Mark Kuzyk – Regents Professor of physics. His theories of light-matter interaction guide the development of optical transistors which will greatly increase the processing speed of computers and other technologies.

Steve Tomsovic – professor of physics. Studies quantum chaos, the frontier where aspects of classical Newtonian physics and quantum mechanics coexist and create highly unusual phenomena, like chaos-assisted tunneling.

Jeffrey McMahon – assistant professor of physics. Searches for exotic phases of matter through the study of quantum fluids and solids. Examples are dense hydrogen, dense water-ice, and superfluidity.

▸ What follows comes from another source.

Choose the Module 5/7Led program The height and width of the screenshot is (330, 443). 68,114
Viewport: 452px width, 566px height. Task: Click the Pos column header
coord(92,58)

Subhanshu Gupta – assistant professor in the School of Electrical Engineering and Computer Science. Develops integrated circuits for large antenna arrays that will enable the use of holographic wireless communications, autonomous vehicles, and deep-space communications.

Aurora Clark – chemistry professor and director of the Center for Institutional Research Computing. Conducts fundamental research in quantum and statistical mechanics and data science with potential applications for quantum computing algorithms.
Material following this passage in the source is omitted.